==== 抜粋文
その人の右手首には黒ラベルのタッグが巻きつけられていたはずである。4月25日午前9時過ぎ、その人は大阪の病院に持病の治療に出かけるといって乗り合わせたのがあの列車だった。胸騒ぎがした奥さんは、まず大阪の病院に確認した。来院していないという。JR西日本に電話で問い合わせても全くわからない状態。動転して息子に連絡、彼に任せることにした。しかし、病院にも、遺体収容所にも全く情報がはいっていなかった。翌日になって、死亡の連絡がはいった。脳挫傷の即死で、胸ポケットの通院カードからすぐに身元が特定できた。しかし遺体との面会をめぐって、検死まで待ってほしいという不慣れ、指示待ちのJR担当者とイライラする対応が続き、奥さんの神経を逆なでした。
近所に住む知人の奥さんの弟さんがその人。定年を迎えて夫婦二人穏やかな日々を過ごそうとしていた矢先の出来事だった。駆けつけた知人も掛ける言葉がなかった。JR西日本から若い2人が専属で張り付いたが、家に入れるわけにもいかず、屋外で待機している。用事があれば連絡するから引き取ってほしいというが、会社命令だからと動かない。弔慰金を届けた専務なるものの態度も極めて事務的だった。ちなみに金額は規程だからと30万円。
========
==== 提示資料
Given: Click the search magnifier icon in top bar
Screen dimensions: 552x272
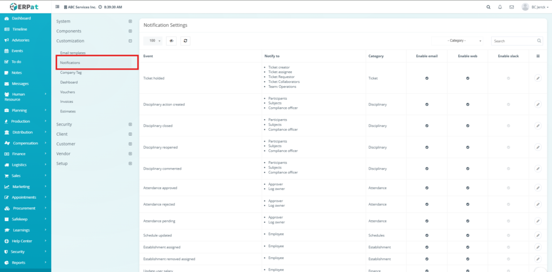Looking at the screenshot, I should [x=488, y=7].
========
● 課題 1
抜粋文のうち、「その人の右手首には黒ラベルの」を含む箇所から書き始め、「金額は規程だからと30万円。」で止めて、一字も変えずに引用しなさい。
● 課題 2
次の(a)〜(c)が抜粋文の内容と合っているかを「はい」か「いいえ」で答え、決め手となる抜粋文の語句をそのまま引いて示しなさい。(a) 奥さんが最初に問い合わせた先はJR西日本だった。(b) 身元は胸ポケットの通院カードから特定された。(c) JR西日本の若い2人は家の中で待機していた。

● 解答例 1
その人の右手首には黒ラベルのタッグが巻きつけられていたはずである。4月25日午前9時過ぎ、その人は大阪の病院に持病の治療に出かけるといって乗り合わせたのがあの列車だった。胸騒ぎがした奥さんは、まず大阪の病院に確認した。来院していないという。JR西日本に電話で問い合わせても全くわからない状態。動転して息子に連絡、彼に任せることにした。しかし、病院にも、遺体収容所にも全く情報がはいっていなかった。翌日になって、死亡の連絡がはいった。脳挫傷の即死で、胸ポケットの通院カードからすぐに身元が特定できた。しかし遺体との面会をめぐって、検死まで待ってほしいという不慣れ、指示待ちのJR担当者とイライラする対応が続き、奥さんの神経を逆なでした。
近所に住む知人の奥さんの弟さんがその人。定年を迎えて夫婦二人穏やかな日々を過ごそうとしていた矢先の出来事だった。駆けつけた知人も掛ける言葉がなかった。JR西日本から若い2人が専属で張り付いたが、家に入れるわけにもいかず、屋外で待機している。用事があれば連絡するから引き取ってほしいというが、会社命令だからと動かない。弔慰金を届けた専務なるものの態度も極めて事務的だった。ちなみに金額は規程だからと30万円。

● 解答例 2
(a) いいえ。「胸騒ぎがした奥さんは、まず大阪の病院に確認した。」
(b) はい。「胸ポケットの通院カードからすぐに身元が特定できた。」
(c) いいえ。「家に入れるわけにもいかず、屋外で待機している。」